*** Block opens ***
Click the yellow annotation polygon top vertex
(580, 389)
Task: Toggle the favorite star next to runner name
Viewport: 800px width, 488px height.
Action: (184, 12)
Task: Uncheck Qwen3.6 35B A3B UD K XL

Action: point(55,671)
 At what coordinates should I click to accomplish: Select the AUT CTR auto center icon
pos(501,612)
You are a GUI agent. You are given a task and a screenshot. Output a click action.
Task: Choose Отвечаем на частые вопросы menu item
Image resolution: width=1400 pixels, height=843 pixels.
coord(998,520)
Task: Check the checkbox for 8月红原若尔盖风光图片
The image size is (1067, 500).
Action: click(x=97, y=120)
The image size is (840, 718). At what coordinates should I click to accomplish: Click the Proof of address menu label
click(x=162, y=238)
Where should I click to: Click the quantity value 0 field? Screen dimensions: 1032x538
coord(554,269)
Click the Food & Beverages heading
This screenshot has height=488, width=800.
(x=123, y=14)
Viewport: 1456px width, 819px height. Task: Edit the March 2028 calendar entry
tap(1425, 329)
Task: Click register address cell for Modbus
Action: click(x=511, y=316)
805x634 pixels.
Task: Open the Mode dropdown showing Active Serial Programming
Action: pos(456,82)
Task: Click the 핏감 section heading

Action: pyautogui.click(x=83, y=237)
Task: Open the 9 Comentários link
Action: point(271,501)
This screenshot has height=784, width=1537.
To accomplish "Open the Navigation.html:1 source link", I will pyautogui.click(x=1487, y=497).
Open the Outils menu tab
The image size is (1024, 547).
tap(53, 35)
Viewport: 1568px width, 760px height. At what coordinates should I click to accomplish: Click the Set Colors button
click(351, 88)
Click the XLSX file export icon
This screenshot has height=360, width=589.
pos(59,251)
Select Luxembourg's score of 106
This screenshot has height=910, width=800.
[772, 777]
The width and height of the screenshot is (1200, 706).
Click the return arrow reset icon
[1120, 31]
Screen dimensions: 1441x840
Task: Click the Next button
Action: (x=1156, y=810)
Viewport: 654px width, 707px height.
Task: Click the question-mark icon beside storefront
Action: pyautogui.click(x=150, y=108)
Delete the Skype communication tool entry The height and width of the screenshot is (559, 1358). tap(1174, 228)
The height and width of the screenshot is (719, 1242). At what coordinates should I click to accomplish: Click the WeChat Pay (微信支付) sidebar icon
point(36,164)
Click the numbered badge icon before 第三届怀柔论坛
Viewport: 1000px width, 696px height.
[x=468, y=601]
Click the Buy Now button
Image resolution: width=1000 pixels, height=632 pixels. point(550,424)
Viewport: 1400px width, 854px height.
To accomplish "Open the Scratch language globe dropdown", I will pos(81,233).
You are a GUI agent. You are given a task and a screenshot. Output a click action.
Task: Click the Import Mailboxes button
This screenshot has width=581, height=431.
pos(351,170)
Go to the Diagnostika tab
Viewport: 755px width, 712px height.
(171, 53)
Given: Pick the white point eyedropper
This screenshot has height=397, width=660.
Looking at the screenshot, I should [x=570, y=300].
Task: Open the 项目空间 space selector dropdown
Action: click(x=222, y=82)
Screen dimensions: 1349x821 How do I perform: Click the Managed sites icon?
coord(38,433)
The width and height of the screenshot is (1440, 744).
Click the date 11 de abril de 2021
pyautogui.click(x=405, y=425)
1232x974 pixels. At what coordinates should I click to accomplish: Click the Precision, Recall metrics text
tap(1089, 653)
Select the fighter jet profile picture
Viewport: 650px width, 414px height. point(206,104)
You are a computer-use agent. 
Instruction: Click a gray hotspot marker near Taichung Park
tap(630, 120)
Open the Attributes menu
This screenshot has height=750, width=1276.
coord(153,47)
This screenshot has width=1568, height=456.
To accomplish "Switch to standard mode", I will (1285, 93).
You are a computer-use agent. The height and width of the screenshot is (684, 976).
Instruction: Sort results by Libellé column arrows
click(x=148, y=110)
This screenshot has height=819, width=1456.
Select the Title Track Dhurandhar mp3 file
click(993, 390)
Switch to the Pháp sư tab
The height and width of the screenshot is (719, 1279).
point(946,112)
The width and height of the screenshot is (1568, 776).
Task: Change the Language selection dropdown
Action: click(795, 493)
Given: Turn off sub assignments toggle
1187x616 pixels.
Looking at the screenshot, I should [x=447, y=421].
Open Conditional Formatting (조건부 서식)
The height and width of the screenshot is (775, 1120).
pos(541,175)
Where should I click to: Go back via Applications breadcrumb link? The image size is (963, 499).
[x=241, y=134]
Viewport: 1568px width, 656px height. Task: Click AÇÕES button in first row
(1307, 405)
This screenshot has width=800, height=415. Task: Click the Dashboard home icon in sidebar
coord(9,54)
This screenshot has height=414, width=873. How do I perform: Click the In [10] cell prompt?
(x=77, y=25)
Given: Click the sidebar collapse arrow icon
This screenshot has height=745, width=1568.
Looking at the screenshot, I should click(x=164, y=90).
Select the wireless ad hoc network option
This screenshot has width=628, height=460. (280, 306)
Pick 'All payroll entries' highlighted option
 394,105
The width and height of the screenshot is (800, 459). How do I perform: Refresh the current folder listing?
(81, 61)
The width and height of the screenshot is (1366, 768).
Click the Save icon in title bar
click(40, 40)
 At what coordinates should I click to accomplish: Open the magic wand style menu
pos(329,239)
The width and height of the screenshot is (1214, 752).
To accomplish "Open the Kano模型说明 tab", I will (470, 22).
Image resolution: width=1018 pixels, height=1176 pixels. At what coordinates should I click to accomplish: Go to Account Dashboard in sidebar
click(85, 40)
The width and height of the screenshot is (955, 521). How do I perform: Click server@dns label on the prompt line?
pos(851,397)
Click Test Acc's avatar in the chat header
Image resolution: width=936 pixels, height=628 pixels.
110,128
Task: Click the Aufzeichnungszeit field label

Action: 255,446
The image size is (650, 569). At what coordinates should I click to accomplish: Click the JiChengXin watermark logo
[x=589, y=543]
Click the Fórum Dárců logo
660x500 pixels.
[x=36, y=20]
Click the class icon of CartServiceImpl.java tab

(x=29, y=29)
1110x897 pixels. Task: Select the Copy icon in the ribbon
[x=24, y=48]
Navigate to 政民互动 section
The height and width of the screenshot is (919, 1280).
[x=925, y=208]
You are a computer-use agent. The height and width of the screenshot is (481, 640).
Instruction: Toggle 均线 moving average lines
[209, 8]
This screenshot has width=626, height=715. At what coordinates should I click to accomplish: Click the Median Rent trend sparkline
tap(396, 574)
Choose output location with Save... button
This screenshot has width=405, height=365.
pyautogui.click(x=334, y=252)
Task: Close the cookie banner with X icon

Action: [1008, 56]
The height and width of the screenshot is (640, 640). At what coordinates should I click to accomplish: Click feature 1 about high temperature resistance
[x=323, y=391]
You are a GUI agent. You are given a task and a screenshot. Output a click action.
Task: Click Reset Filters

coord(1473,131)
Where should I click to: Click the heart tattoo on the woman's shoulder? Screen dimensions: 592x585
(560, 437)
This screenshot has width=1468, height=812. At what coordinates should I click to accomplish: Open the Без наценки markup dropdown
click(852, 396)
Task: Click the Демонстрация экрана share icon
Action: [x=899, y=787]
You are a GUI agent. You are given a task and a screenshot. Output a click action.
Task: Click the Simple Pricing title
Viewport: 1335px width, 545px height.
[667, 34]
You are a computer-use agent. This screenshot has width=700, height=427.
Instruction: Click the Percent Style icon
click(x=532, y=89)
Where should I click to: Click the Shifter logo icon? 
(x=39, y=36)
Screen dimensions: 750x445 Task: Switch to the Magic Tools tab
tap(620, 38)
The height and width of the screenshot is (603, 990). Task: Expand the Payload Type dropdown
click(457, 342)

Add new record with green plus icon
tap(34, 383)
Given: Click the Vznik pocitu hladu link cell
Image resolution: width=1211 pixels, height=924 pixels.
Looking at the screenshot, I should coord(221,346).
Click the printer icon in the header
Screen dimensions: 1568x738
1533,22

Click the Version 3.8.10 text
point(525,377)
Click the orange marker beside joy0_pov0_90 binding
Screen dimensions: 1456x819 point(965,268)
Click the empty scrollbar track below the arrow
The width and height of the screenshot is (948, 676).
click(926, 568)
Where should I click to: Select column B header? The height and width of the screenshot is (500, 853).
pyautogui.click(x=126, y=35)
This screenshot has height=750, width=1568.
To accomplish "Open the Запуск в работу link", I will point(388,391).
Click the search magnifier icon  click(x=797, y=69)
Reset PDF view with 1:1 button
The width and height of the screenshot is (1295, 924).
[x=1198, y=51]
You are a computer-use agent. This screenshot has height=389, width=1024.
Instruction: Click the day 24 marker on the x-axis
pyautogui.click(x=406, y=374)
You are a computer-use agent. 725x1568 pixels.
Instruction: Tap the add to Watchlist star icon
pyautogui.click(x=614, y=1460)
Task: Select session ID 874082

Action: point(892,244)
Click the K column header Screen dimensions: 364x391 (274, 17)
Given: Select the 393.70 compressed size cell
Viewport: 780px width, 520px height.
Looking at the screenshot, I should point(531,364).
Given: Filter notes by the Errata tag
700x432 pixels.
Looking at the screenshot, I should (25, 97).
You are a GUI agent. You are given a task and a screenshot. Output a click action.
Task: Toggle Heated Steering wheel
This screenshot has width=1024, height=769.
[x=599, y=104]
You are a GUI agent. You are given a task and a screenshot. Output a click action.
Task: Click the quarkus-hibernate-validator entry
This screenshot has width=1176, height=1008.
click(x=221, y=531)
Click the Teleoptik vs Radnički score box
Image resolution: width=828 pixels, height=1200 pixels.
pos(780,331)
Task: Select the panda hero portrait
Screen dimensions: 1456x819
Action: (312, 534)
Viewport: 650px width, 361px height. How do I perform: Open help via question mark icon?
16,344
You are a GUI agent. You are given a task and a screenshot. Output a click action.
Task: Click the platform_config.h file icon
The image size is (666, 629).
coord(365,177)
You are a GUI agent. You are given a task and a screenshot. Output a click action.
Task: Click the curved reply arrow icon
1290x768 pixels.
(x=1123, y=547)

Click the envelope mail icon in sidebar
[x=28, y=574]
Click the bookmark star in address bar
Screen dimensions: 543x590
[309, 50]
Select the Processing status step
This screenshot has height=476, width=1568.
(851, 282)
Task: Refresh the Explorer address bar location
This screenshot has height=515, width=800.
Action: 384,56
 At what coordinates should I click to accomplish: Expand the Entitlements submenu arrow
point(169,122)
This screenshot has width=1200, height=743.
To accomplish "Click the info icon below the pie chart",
*** Block closes ***
What this task involves>
Pull out all lines of the data with the string "computer".

Reply to the task>
You are a computer-use agent. 
You are a computer-use agent. The height and width of the screenshot is (684, 976).
You are a computer-use agent. The height and width of the screenshot is (481, 640).
You are a computer-use agent. This screenshot has width=700, height=427.
You are a computer-use agent. This screenshot has height=389, width=1024.
You are a computer-use agent. 725x1568 pixels.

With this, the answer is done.